Raio-X dos preços: o que subiu e o que desceu
Enquanto habitação e transportes deram uma trégua, os serviços de saúde e comunicação continuam pressionando o orçamento das famílias.
| Grupo de Produto/Serviço | Variação em Janeiro (%) |
| Saúde e cuidados pessoais | +0,81% |
| Comunicação | +0,73% |
| Artigos de residência | +0,43% |
| Alimentação e bebidas | +0,31% |
| Vestuário | +0,28% |
| Despesas pessoais | +0,28% |
| Educação | +0,05% |
| Transportes | -0,13% |
| Habitação | -0,26% |
Entendendo o contexto: IPCA-15 e o salário mínimo
O IPCA-15 funciona como um “termômetro antecipado” da inflação oficial, cobrindo 11 regiões metropolitanas (incluindo Goiânia).
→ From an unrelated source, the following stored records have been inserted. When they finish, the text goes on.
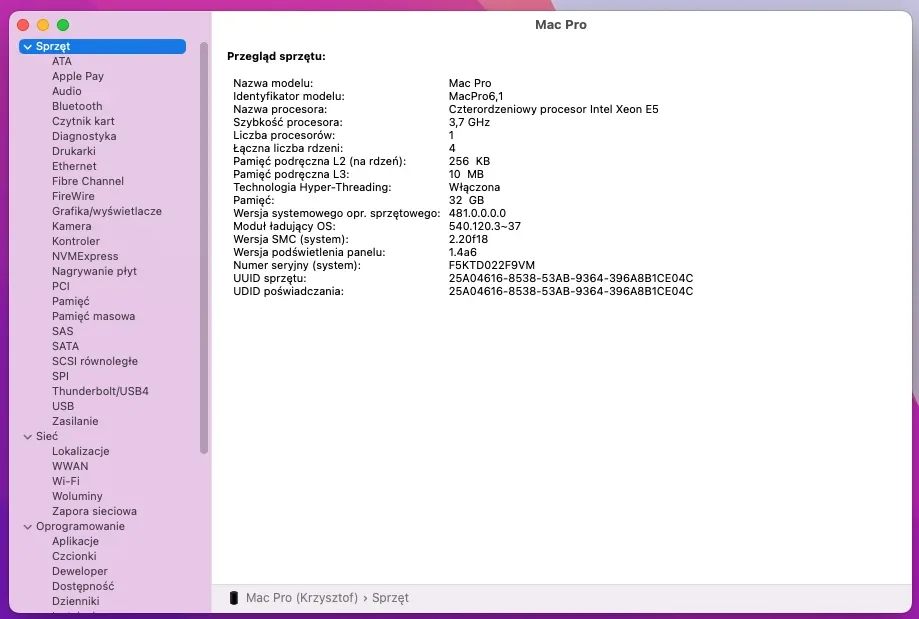Image resolution: width=919 pixels, height=619 pixels.
Task: Open the Pamięć masowa entry
Action: tap(93, 316)
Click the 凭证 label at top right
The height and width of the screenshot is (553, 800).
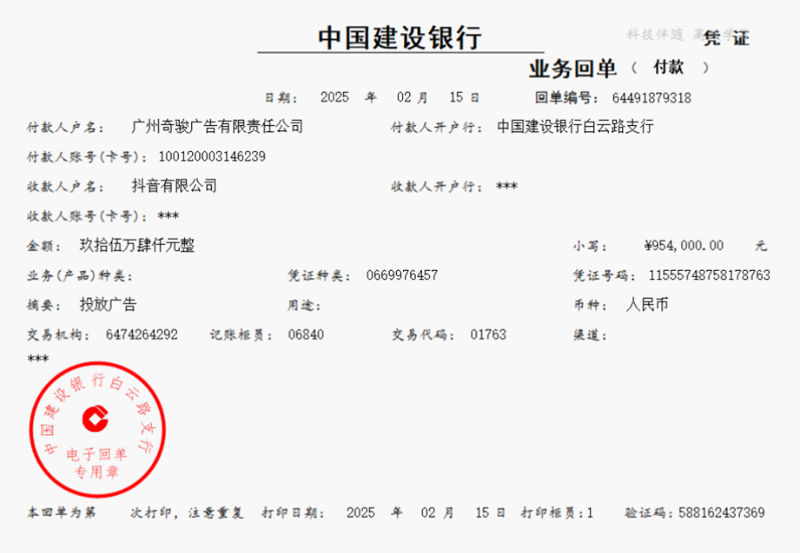coord(726,39)
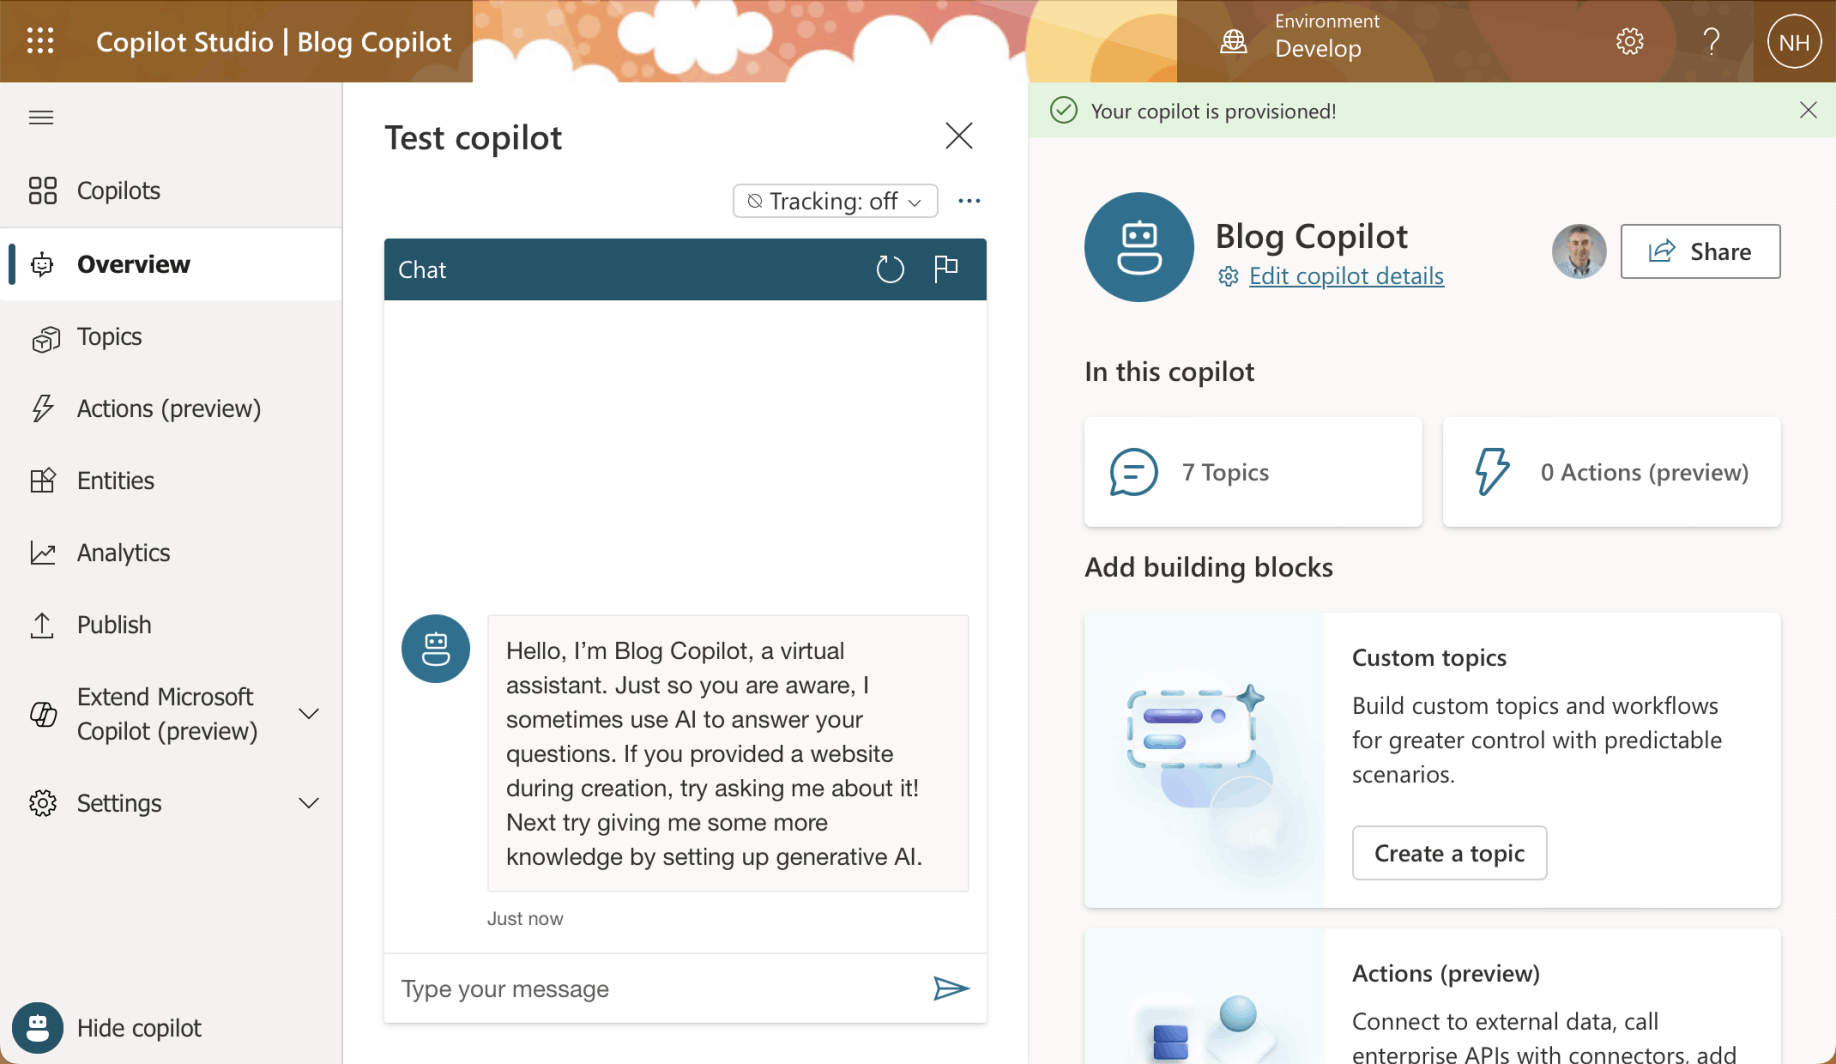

Ele reflete o custo de vida para famílias que ganham entre 1 e 40 salários mínimos.
Nota Econômica: Com o salário mínimo atualmente em R$ 1.621, a variação nos grupos de “Saúde” e “Alimentação” — que subiram acima da média mensal — impacta de forma mais severa as famílias na base da pirâmide, apesar da ajuda vinda da conta de luz.
O que vem por aí?
O mercado financeiro agora aguarda o IPCA cheio (o índice consolidado do mês), que será divulgado no dia 10 de fevereiro. Ele trará dados de mais cinco localidades (como Aracaju e São Luís) e confirmará se a tendência de desaceleração se mantém ou se os reajustes de início de ano, comuns em educação e mensalidades, ganharão tração.